Im öffentlichen Veterinärdienst und in der Lebensmittelkontrolle besteht seit Jahren ein hoher Fortbildungsbedarf im Bereich der Fach-EDV. Zur Einführung des neuen EDV-Programms BALVI iP bei den Veterinär- und Lebensmittelüberwachungsbehörden in Bayern führte die AGL 2007 und 2008 grundlegende Anwender- und KeyUser -Schulungen durch; diese wurden im Frühjahr 2009 abgeschlossen.

Anschließend wurden die weiteren Schulungen auf die spezifischen fachlichen Anforderungen ausgerichtet. Für das zu erarbeitende Fortbildungskonzept bedeutete dies, dass nun Referenten aus den verschiedenen Berufsgruppen der Anwender erforderlich waren. Aus den Reihen der Amtstierärzte, Lebensmittelkontrolleure und Veterinärassistenten konnte die AGL einen Stamm von 20 Referenten gewinnen. Diese übernahmen ab Juni 2009 die Schulung der fachlichen Anwendung von BALVI iP in den Schwerpunktbereichen Veterinärwesen und Lebensmittelsicherheit. Die AGL bereitete die Referenten in speziellen Workshops auf diese Aufgabe vor. Dort und in einer eigenen Facharbeitsgruppe (FachAG-Schulung) wurden zudem Schulungsunterlagen erarbeitet, mit deren Hilfe ein einheitlicher Wissensstand auf der Grundlage der für BALVI iP vorgegebenen Anwendungsvorschriften weitergegeben werden kann.

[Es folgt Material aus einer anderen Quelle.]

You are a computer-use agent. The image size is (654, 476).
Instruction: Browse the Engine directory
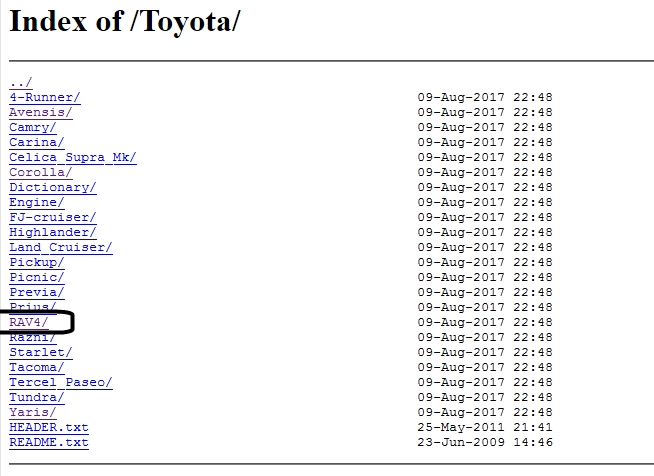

Es wurde ein differenziertes Programm entsprechend dem fachlichen Bedarf und der allgemeinen EDV-Vorerfahrung der Teilnehmer erarbeitet. Insgesamt nahmen an den 43 BALVI iP-Seminaren für Einsteiger, Anwender und KeyUser 516 Personen aus Veterinärwesen, Lebensmittelkontrolle, amtlicher Fleischhygieneüberwachung und Verwaltung teil. Alle Fach-EDV-Fortbildungen für den Bereich des Öffentlichen Veterinärdienstes und der Lebensmittelkontrolle („BALVI iP“ und „Traces“) wurden in einem eigens aufgelegten Programm zusammengefasst, das auch auf der LGL-Homepage unter www.lgl.bayern.de (Stichworte: Fortbildungsprogramm, edv_veterinaer 2010) veröffentlicht ist. Außerhalb dieses Programms ergab sich im letzten Quartal 2009 die dringende Notwendigkeit, das Tierseuchen-Nachrichtensystem TSN des Bundes in der aktuellen Version 3.0 zu schulen. Unter erheblichem Aufwand gelang es, mit der Organisation einer Schulung für Multiplikatoren und zwölf Schulungen für die insgesamt 164 Beauftragten der Kreisverwaltungsbehörden den gesamten Schulungsbedarf für 2009 kurzfristig zu decken.